Exercise goal>
With no word left out, write out the entire listing.

*** Opening Data extracts ***

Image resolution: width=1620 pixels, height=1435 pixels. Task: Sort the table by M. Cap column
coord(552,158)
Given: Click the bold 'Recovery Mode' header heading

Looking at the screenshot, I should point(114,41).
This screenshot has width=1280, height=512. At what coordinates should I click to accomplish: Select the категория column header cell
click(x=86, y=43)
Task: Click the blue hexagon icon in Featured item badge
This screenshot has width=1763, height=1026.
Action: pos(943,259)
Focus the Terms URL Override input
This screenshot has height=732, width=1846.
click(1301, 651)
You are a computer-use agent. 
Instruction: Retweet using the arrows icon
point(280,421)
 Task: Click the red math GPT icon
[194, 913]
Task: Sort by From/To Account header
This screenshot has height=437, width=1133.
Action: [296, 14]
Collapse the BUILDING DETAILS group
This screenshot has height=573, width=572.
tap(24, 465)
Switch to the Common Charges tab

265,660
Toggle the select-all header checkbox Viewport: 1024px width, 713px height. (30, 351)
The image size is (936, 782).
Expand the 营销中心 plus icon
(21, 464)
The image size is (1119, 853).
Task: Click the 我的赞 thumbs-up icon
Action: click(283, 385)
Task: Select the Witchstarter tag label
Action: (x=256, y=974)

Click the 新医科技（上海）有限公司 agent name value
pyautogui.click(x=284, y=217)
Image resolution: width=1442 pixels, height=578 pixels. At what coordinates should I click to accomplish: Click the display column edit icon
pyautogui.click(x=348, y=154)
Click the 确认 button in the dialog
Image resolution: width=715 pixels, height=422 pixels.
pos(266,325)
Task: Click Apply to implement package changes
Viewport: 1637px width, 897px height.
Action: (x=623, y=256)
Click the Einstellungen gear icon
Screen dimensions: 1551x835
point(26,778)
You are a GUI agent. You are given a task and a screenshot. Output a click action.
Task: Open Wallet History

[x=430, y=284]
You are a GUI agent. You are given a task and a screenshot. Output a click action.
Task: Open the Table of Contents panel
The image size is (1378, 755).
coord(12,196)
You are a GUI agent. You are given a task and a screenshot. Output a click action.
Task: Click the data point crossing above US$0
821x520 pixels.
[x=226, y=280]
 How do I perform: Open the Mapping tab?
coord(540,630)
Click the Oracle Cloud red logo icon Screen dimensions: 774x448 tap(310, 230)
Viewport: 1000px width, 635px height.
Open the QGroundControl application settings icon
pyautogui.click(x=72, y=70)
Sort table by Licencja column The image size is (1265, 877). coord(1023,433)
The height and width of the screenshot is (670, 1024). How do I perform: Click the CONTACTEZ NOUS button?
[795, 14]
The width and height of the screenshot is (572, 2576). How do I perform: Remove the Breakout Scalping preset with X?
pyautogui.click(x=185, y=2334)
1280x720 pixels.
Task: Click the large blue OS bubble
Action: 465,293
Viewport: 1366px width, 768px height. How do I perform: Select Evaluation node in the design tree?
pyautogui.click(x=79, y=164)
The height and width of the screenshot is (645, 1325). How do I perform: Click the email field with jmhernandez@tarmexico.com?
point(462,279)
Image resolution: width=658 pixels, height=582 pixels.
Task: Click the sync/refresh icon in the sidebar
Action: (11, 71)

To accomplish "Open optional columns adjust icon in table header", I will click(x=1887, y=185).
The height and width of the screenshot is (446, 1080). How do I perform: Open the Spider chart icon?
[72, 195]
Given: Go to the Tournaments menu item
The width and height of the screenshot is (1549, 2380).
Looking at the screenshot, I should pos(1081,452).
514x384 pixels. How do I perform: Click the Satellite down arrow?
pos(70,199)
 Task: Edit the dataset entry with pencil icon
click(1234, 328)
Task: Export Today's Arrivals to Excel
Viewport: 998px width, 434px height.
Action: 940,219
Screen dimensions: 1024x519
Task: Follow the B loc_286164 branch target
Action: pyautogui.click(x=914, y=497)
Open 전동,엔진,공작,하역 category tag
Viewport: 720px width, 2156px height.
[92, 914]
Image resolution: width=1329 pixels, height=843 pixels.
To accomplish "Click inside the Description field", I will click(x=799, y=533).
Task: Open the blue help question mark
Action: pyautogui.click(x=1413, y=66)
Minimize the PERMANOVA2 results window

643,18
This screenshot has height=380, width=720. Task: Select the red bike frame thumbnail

*** Closing Data extracts ***

Task solution>
Image resolution: width=1620 pixels, height=1435 pixels. Task: Sort the table by M. Cap column
coord(552,158)
Given: Click the bold 'Recovery Mode' header heading

Looking at the screenshot, I should point(114,41).
This screenshot has width=1280, height=512. At what coordinates should I click to accomplish: Select the категория column header cell
click(x=86, y=43)
Task: Click the blue hexagon icon in Featured item badge
This screenshot has width=1763, height=1026.
Action: pos(943,259)
Focus the Terms URL Override input
This screenshot has height=732, width=1846.
click(1301, 651)
You are a computer-use agent. 
Instruction: Retweet using the arrows icon
point(280,421)
 Task: Click the red math GPT icon
[194, 913]
Task: Sort by From/To Account header
This screenshot has height=437, width=1133.
Action: [296, 14]
Collapse the BUILDING DETAILS group
This screenshot has height=573, width=572.
tap(24, 465)
Switch to the Common Charges tab

265,660
Toggle the select-all header checkbox Viewport: 1024px width, 713px height. (30, 351)
The image size is (936, 782).
Expand the 营销中心 plus icon
(21, 464)
The image size is (1119, 853).
Task: Click the 我的赞 thumbs-up icon
Action: click(283, 385)
Task: Select the Witchstarter tag label
Action: (x=256, y=974)

Click the 新医科技（上海）有限公司 agent name value
pyautogui.click(x=284, y=217)
Image resolution: width=1442 pixels, height=578 pixels. At what coordinates should I click to accomplish: Click the display column edit icon
pyautogui.click(x=348, y=154)
Click the 确认 button in the dialog
Image resolution: width=715 pixels, height=422 pixels.
pos(266,325)
Task: Click Apply to implement package changes
Viewport: 1637px width, 897px height.
Action: (x=623, y=256)
Click the Einstellungen gear icon
Screen dimensions: 1551x835
point(26,778)
You are a GUI agent. You are given a task and a screenshot. Output a click action.
Task: Open Wallet History

[x=430, y=284]
You are a GUI agent. You are given a task and a screenshot. Output a click action.
Task: Open the Table of Contents panel
The image size is (1378, 755).
coord(12,196)
You are a GUI agent. You are given a task and a screenshot. Output a click action.
Task: Click the data point crossing above US$0
821x520 pixels.
[x=226, y=280]
 How do I perform: Open the Mapping tab?
coord(540,630)
Click the Oracle Cloud red logo icon Screen dimensions: 774x448 tap(310, 230)
Viewport: 1000px width, 635px height.
Open the QGroundControl application settings icon
pyautogui.click(x=72, y=70)
Sort table by Licencja column The image size is (1265, 877). coord(1023,433)
The height and width of the screenshot is (670, 1024). How do I perform: Click the CONTACTEZ NOUS button?
[795, 14]
The width and height of the screenshot is (572, 2576). How do I perform: Remove the Breakout Scalping preset with X?
pyautogui.click(x=185, y=2334)
1280x720 pixels.
Task: Click the large blue OS bubble
Action: 465,293
Viewport: 1366px width, 768px height. How do I perform: Select Evaluation node in the design tree?
pyautogui.click(x=79, y=164)
The height and width of the screenshot is (645, 1325). How do I perform: Click the email field with jmhernandez@tarmexico.com?
point(462,279)
Image resolution: width=658 pixels, height=582 pixels.
Task: Click the sync/refresh icon in the sidebar
Action: (11, 71)

To accomplish "Open optional columns adjust icon in table header", I will click(x=1887, y=185).
The height and width of the screenshot is (446, 1080). How do I perform: Open the Spider chart icon?
[72, 195]
Given: Go to the Tournaments menu item
The width and height of the screenshot is (1549, 2380).
Looking at the screenshot, I should pos(1081,452).
514x384 pixels. How do I perform: Click the Satellite down arrow?
pos(70,199)
 Task: Edit the dataset entry with pencil icon
click(1234, 328)
Task: Export Today's Arrivals to Excel
Viewport: 998px width, 434px height.
Action: 940,219
Screen dimensions: 1024x519
Task: Follow the B loc_286164 branch target
Action: pyautogui.click(x=914, y=497)
Open 전동,엔진,공작,하역 category tag
Viewport: 720px width, 2156px height.
[92, 914]
Image resolution: width=1329 pixels, height=843 pixels.
To accomplish "Click inside the Description field", I will click(x=799, y=533).
Task: Open the blue help question mark
Action: pyautogui.click(x=1413, y=66)
Minimize the PERMANOVA2 results window

643,18
This screenshot has height=380, width=720. Task: Select the red bike frame thumbnail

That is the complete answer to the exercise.